We introduce the KNOB-SVD (knowledge based singular
value decomposition)
method for exploiting prior knowledge in MR
spectroscopy based on the singular value decomposition (SVD) of
the data matrix. More specifically we assume that the MR data
is well modeled by the superposition of a given number of exponentially
damped sinusoidal components, and that the dampings $\alpha_k$,
frequencies $\omega_k$ and complex amplitudes $\rho_k$
of some components satisfy the following relations:
$\alpha_k = \alpha$ ($\alpha = \textrm{unknown}$),
$\omega_k = \omega + (k-1) \Delta$ ($\omega = \textrm{unknown}$,
$\Delta = \textrm{known}$), and $\rho_k = c_k \rho$
($\rho = \textrm{unknown}$, $c_k = \textrm{known real constants}$).

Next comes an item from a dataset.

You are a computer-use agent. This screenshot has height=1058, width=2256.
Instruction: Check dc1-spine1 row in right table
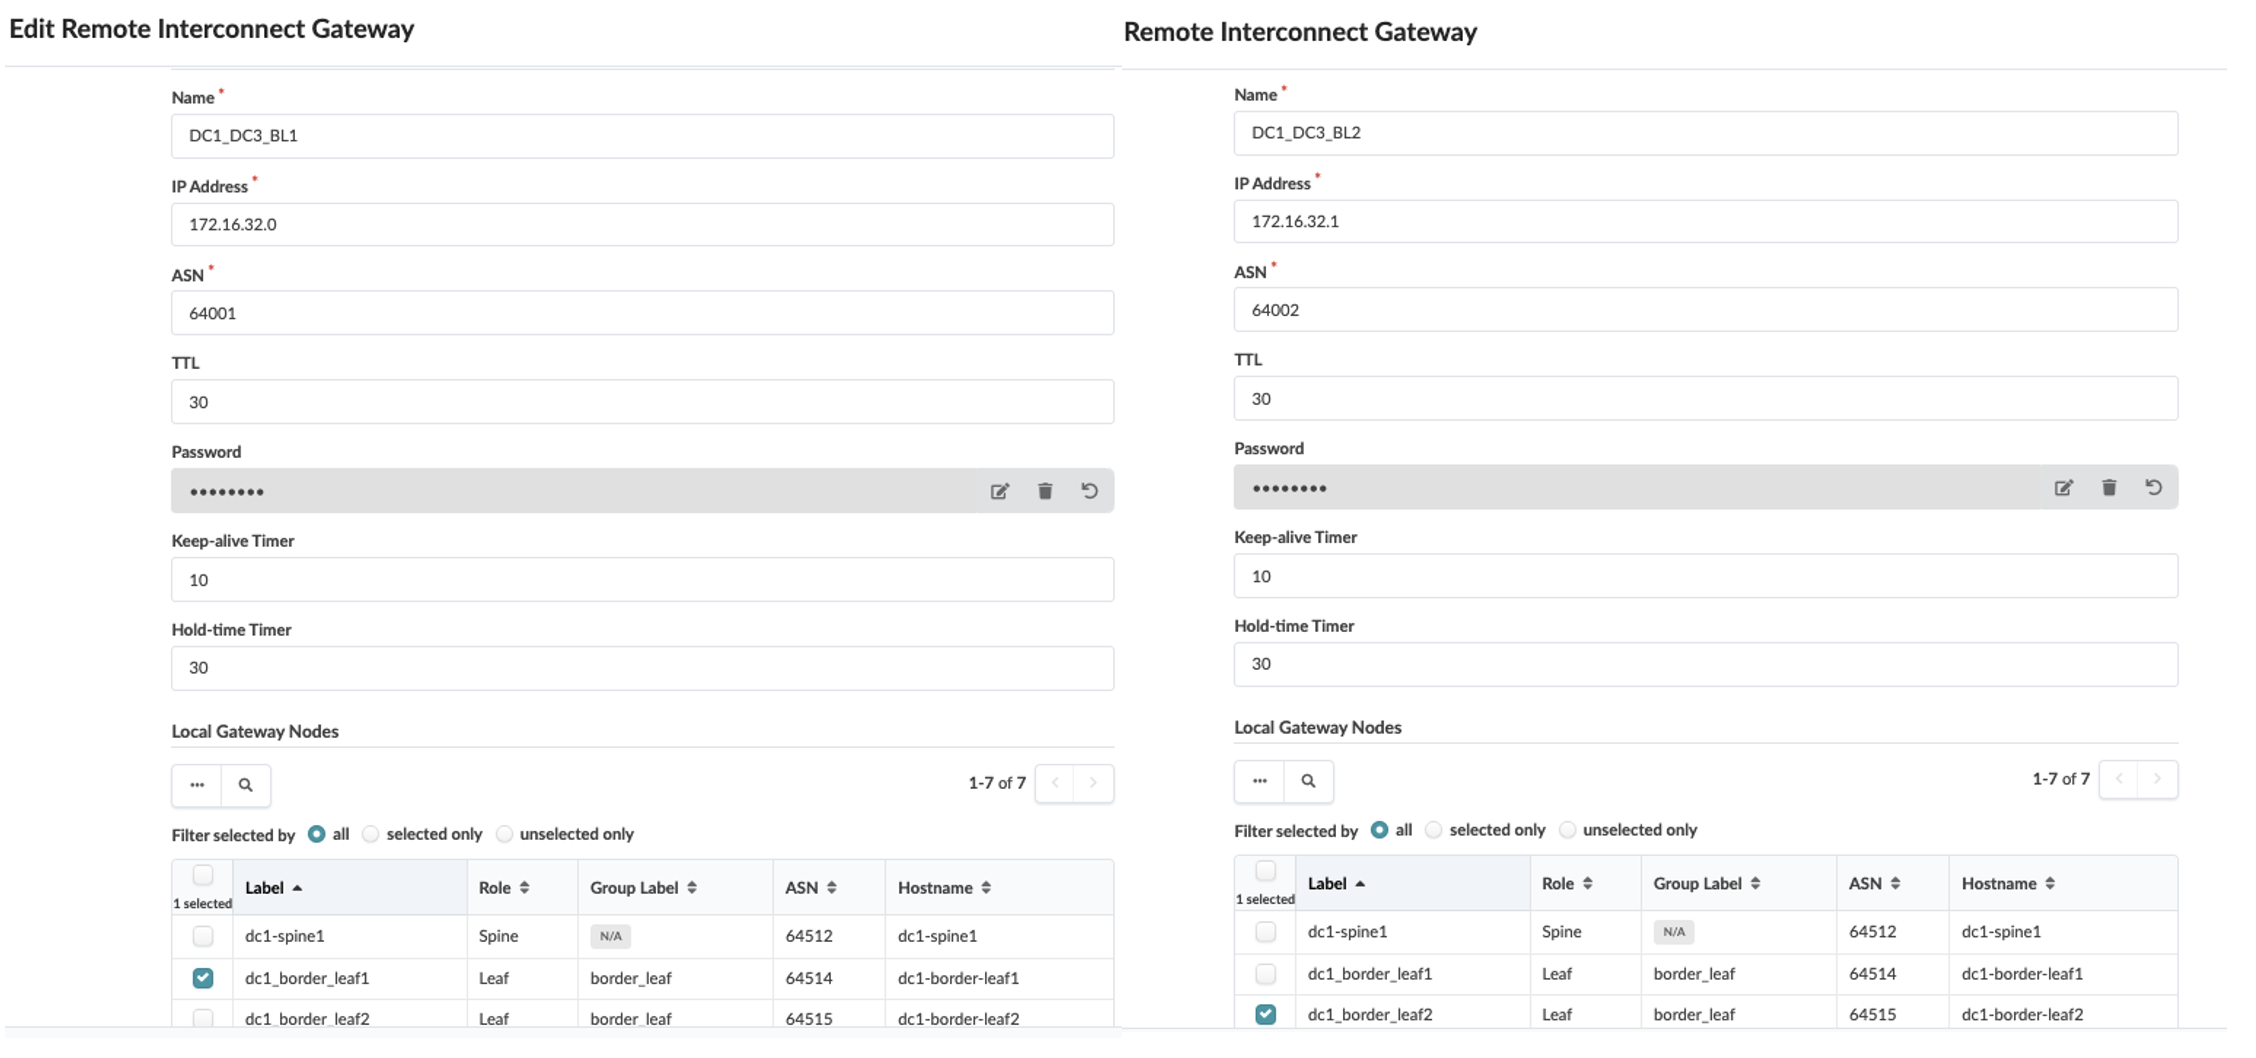[x=1266, y=932]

The ATP (adenosine triphosphate) complex,
which has one triple peak and two double peaks whose
dampings, frequencies and amplitudes may in some cases be known to
satisfy the above type of relations, is used as a vehicle for describing
our SVD-based method throughout the paper. By means of numerical
examples we show that our method provides more accurate parameter
estimates than a commonly-used general-purpose SVD-based method
and a previously suggested prior knowledge-based SVD method.